----- Quoted passage

|127th Command and Control Squadron|
127th Command and Control Squadron – Distributed Common Ground System
|Active||30 July 1940 – present|
|Branch||Air National Guard|
|Part of||Kansas Air National Guard|
|Garrison/HQ||McConnell Air Force Base, Wichita, Kansas|
|127th Command and Control Squadron emblem|
The 127th Command and Control Squadron (127 CACS) is a unit of the Kansas Air National Guard 184th Intelligence Wing stationed at McConnell Air Force Base, Wichita, Kansas. The 127th is a non-flying squadron operating the Distributed Common Ground System.
The squadron is a descendant organization of the Kansas National Guard 127th Observation Squadron, established on 30 July 1940. It is one of the 29 original National Guard Observation Squadrons of the United States Army National Guard formed before World War II.

----------

* To be done *
1. Lay out the records as a Markdown table with the columns n and Line: everything from the start of the records down to the line containing "click(x=1335, y=724)", both included. Number the rows, skip blank lines, and leave the pictures out.
2. Continue the text on the 127th Command and Control Squadron from the point where it stops.
The squadron text and the records were taken from separate sources.

----- Entries provided

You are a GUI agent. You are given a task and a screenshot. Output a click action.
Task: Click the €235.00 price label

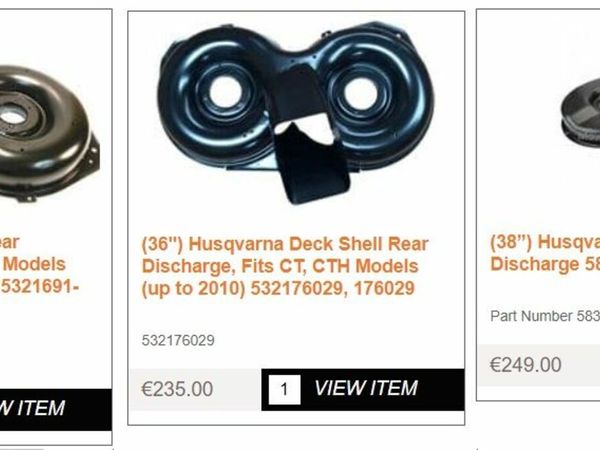tap(177, 389)
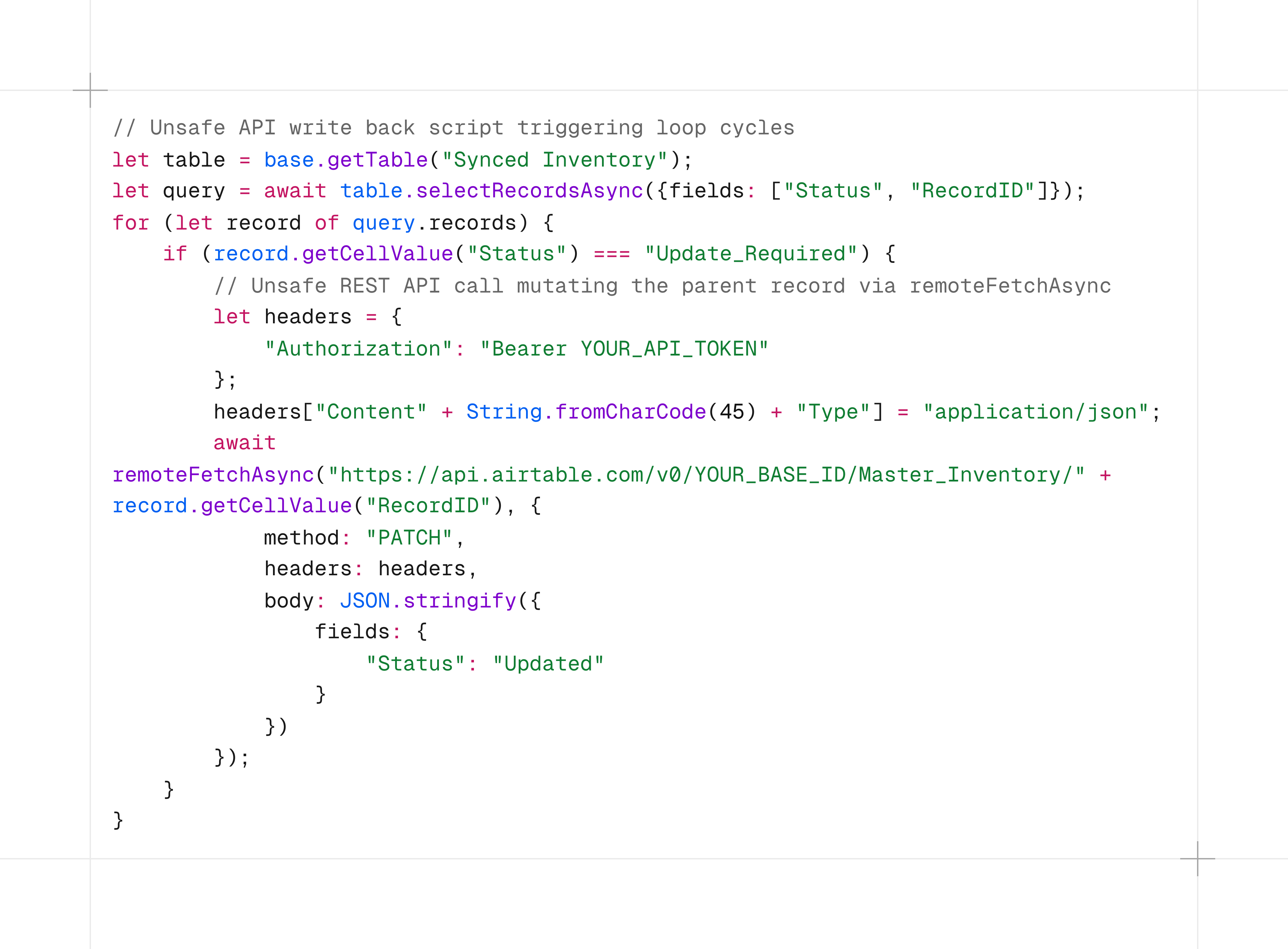Click the 'for' loop keyword
This screenshot has height=949, width=1288.
131,222
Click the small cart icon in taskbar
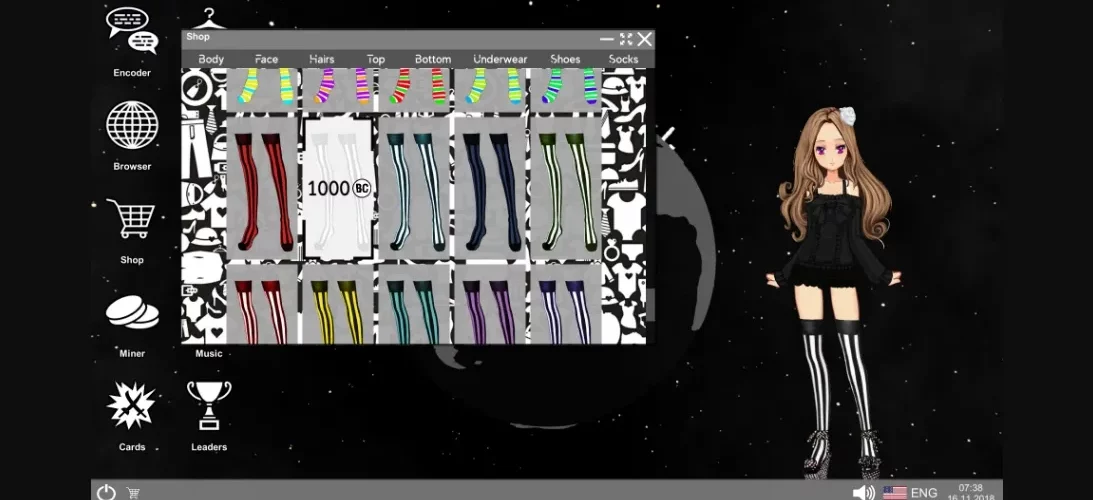 click(x=133, y=492)
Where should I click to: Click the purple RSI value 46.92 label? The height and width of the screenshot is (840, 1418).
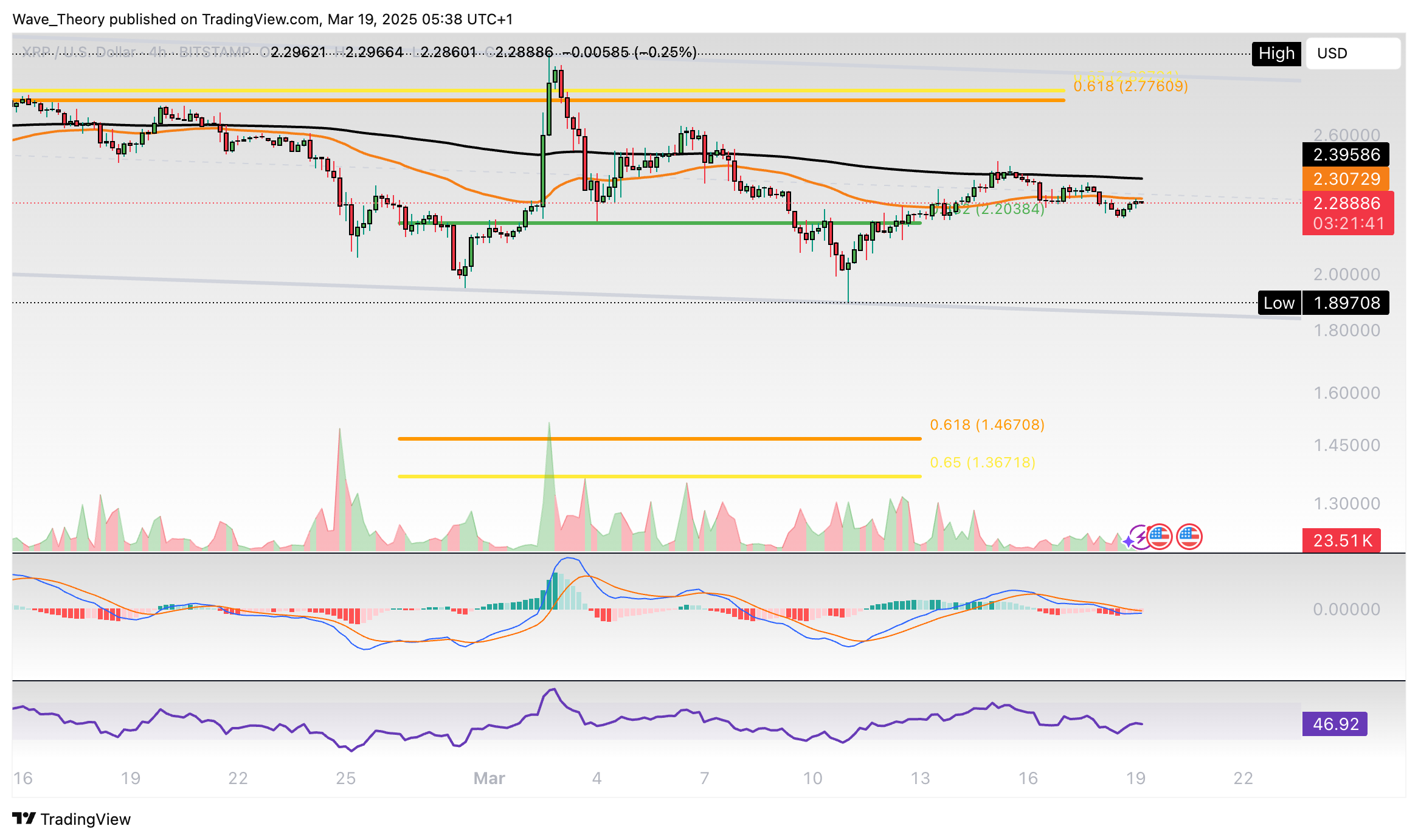click(x=1335, y=724)
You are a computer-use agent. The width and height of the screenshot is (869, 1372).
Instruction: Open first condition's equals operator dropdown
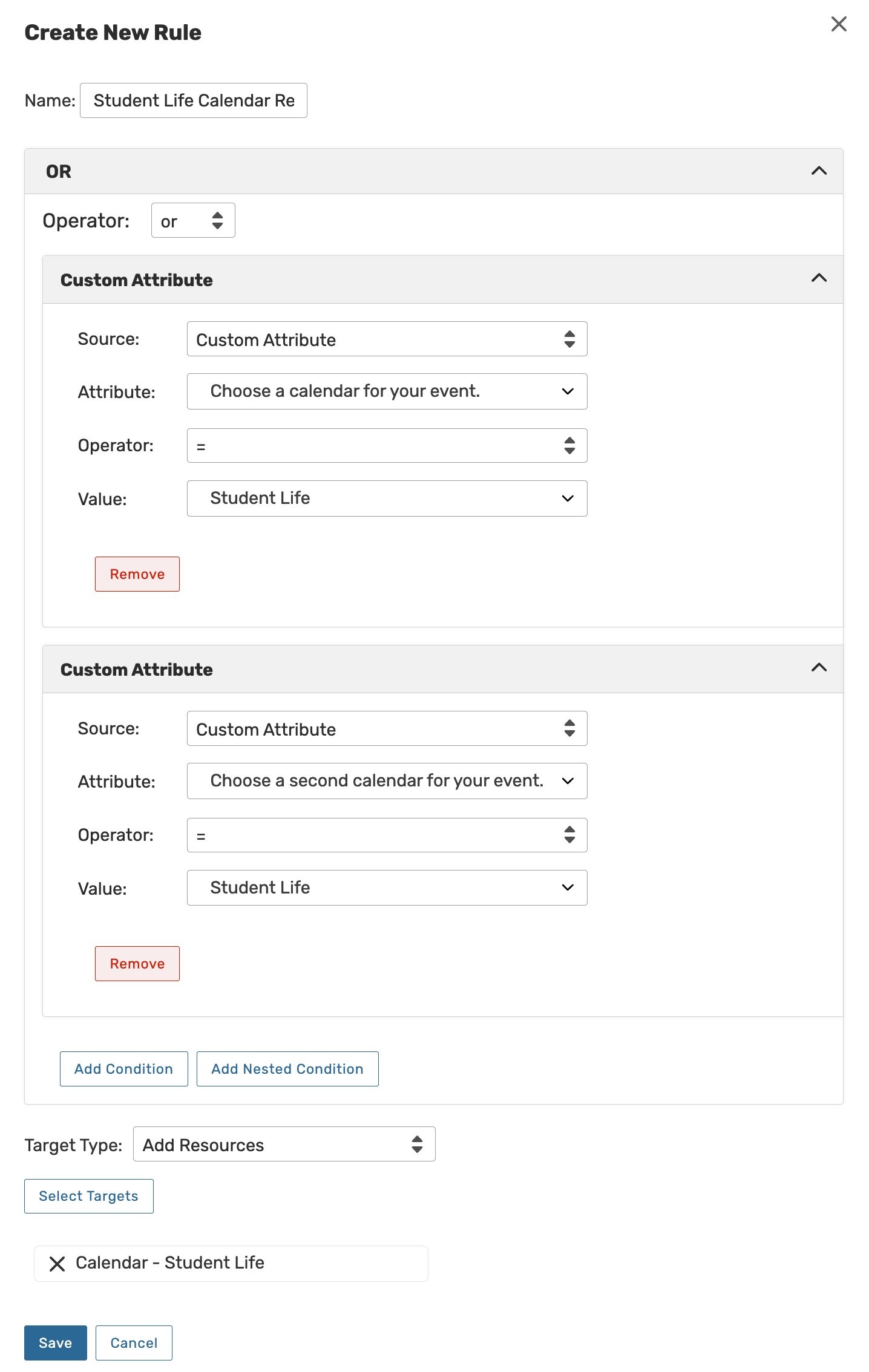(x=387, y=446)
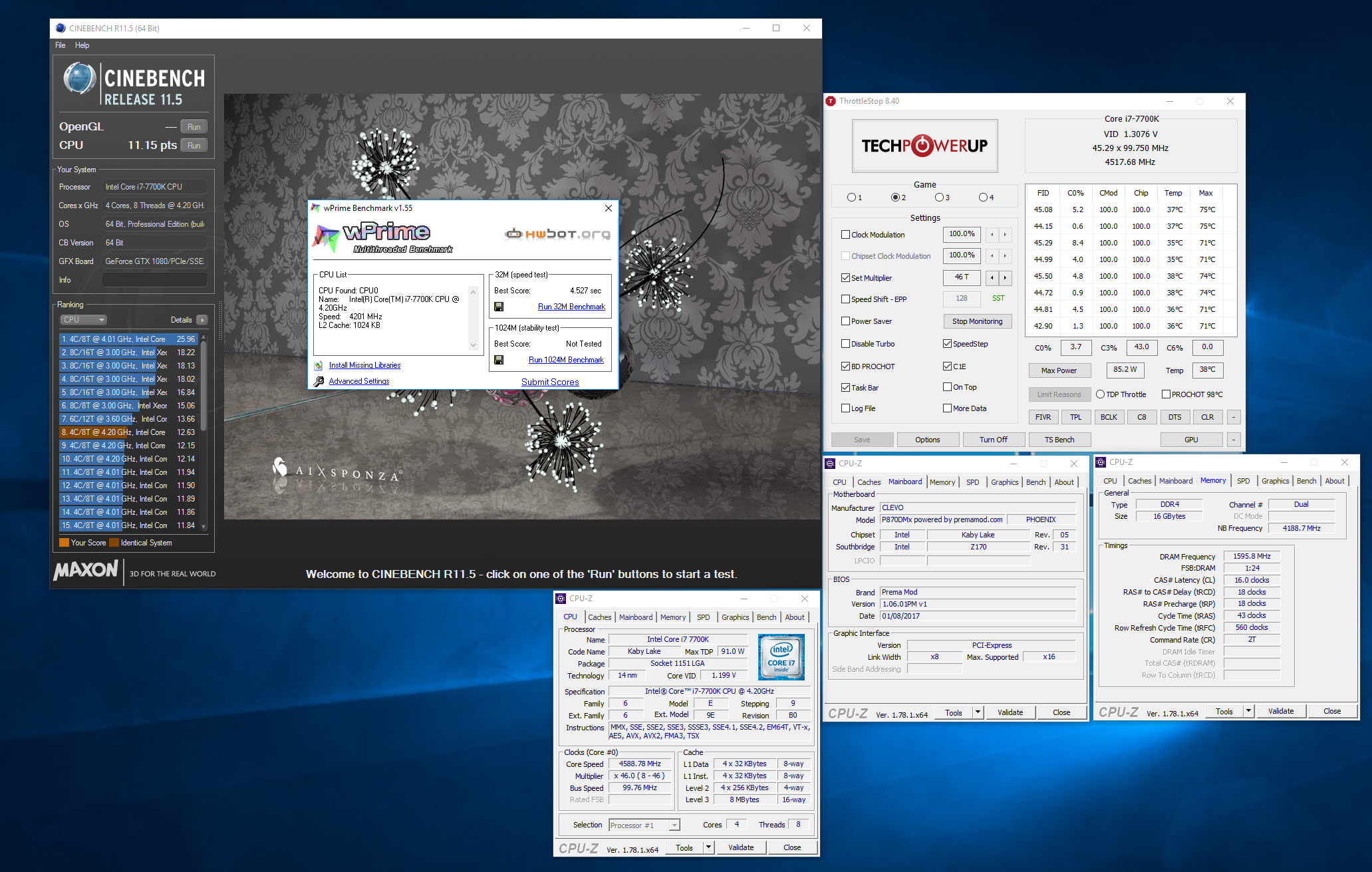The image size is (1372, 872).
Task: Increase Set Multiplier with right arrow stepper
Action: pos(1005,277)
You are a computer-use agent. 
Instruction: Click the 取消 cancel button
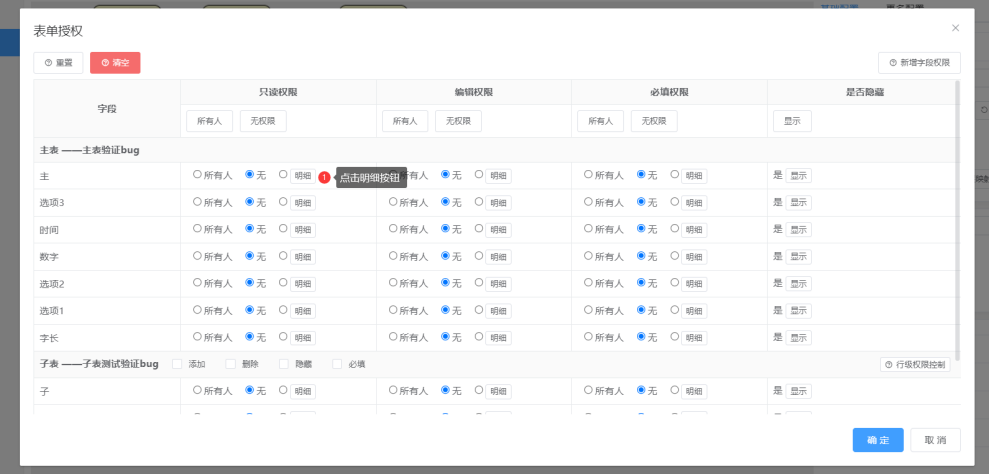click(x=935, y=440)
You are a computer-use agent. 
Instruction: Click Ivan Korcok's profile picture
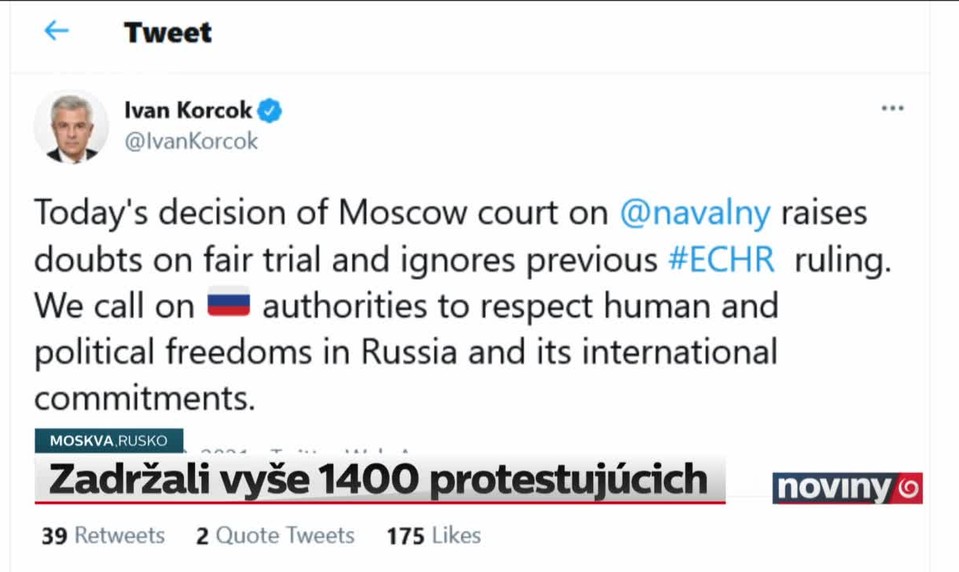(x=71, y=127)
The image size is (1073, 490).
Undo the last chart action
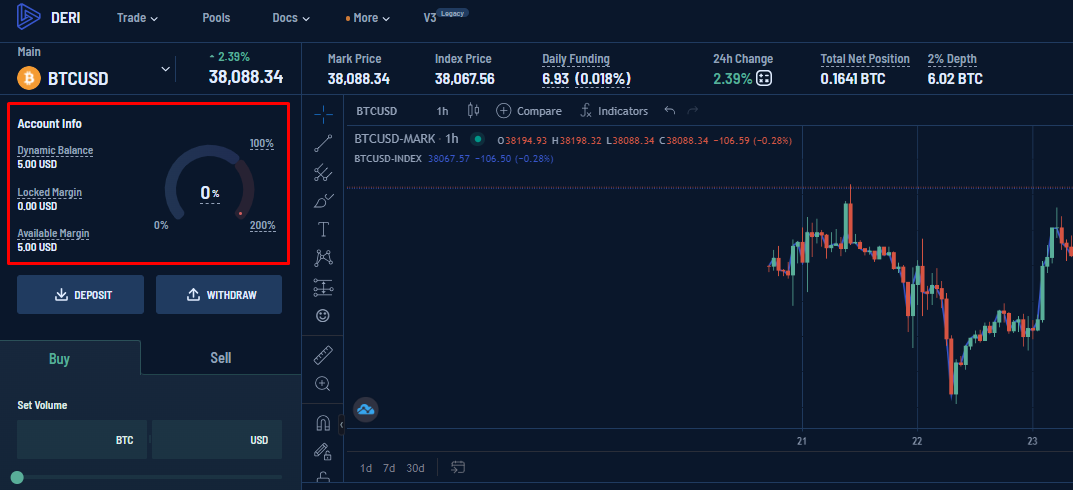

----------

* Per-task outputs *
1.
| n | Line |
|---|---|
| 1 | You are a GUI agent. You are given a task and a screenshot. Output a click action. |
| 2 | Task: Click the €235.00 price label |
| 3 | tap(177, 389) |
| 4 | Click the 'for' loop keyword |
| 5 | This screenshot has height=949, width=1288. |
| 6 | 131,222 |
| 7 | Click the small cart icon in taskbar |
| 8 |  click(x=133, y=492) |
| 9 | Where should I click to: Click the purple RSI value 46.92 label? The height and width of the screenshot is (840, 1418). |
| 10 | click(x=1335, y=724) |

2.
The mission of the 127 CACS is to provide communication support to the U.S. Government at all levels, including United States Department of Defense, Department of Homeland Security, Federal Emergency Management Agency, state, and local agencies. These agencies are provided redundant communities during Peace Time, Natural Disasters and National Emergencies. Equipment utilized in support of the mission is flexible and state of the art, enabling the 127th to provide services in a full spectrum of situations. Staffed with highly trained dedication citizen airmen, the 127th Command and Control squadron continues the proud heritage of the National Guard by answering out country’s call when needed.
Established by the National Guard Bureau on 30 July 1940 as the 127th Observation Squadron, and activated in August 1941. Initially the squadron had 115 men in its ranks. It was, however, still short of officers since it only had nine officers but was authorized a total of thirty-one. Moved to Sherman Field at Fort Leavenworth, by November 1941 the squadron had one BE-1, one O-47A, one O-38E and several L-1's. All of the aircraft were single engine observation/liaison planes.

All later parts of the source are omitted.